Alerté, le gouvernement français est intervenu à plusieurs reprises. En 1982, M. Michel Jobert, alors ministre du commerce extérieur, avait évoqué ce sujet, lors d’une visite officielle à Bucarest, repris depuis lors à chaque visite d’un responsable de la diplomatie française en Roumanie ou de la diplomatie roumaine en France.
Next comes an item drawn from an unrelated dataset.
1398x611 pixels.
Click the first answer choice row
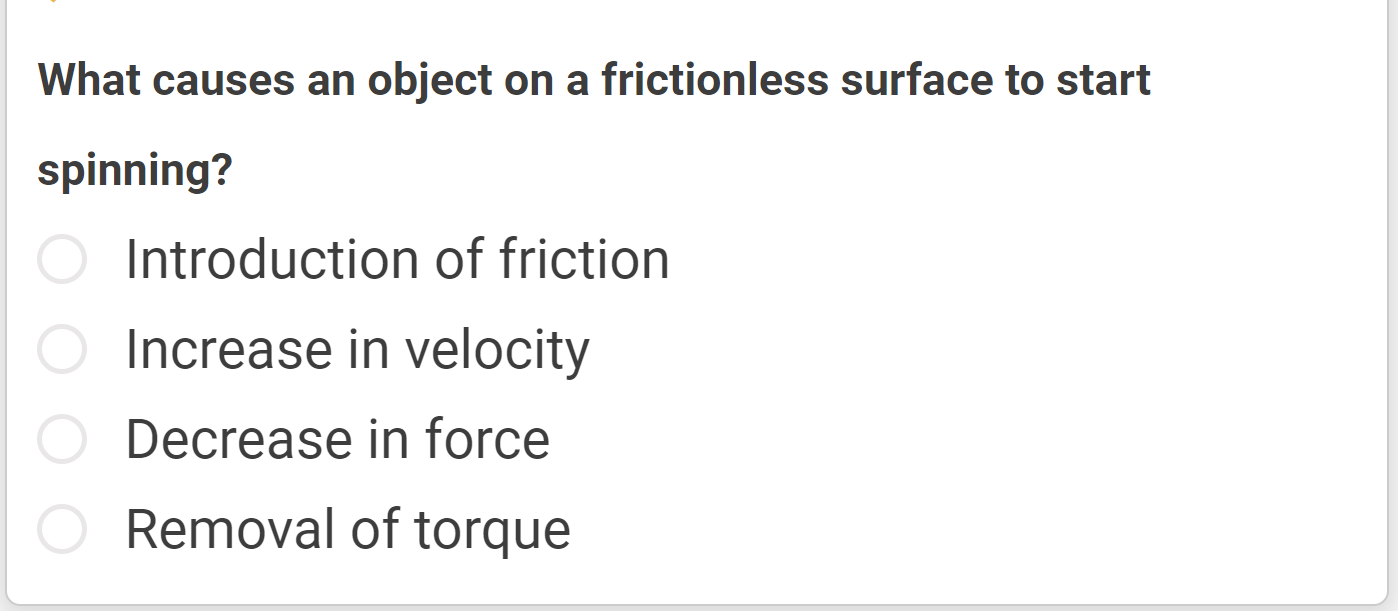point(300,259)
En avril 1983, M. Claude Cheyson, alors ministre des relations extérieures, avait obtenu le déblocage de quelques cas. Mme Mitterrand elle-même était intervenue sur ce problème. En novembre dernier, M. Didier Bariani avait déploré, en recevant au quai d’Orsay son homologue roumain, M. Aurel Duma, la « difficile passe » que traversaient les relations franco-roumaines, tant sur le plan économique et culturel que dans le domaine des droits de l’homme. Il avait émis le souhait que « du côté roumain, les services compétents ne suscitent pas de faux espoirs » chez les parents candidats à l’adoption.
En février dernier, le gouvernement roumain a fait savoir qu’il n’accepterait plus à l’avenir l’ouverture de nouveaux dossiers d’adoption. Les parents adoptifs de quatre-vingt-douze autres enfants attendent encore cependant l’autorisation du gouvernement roumain.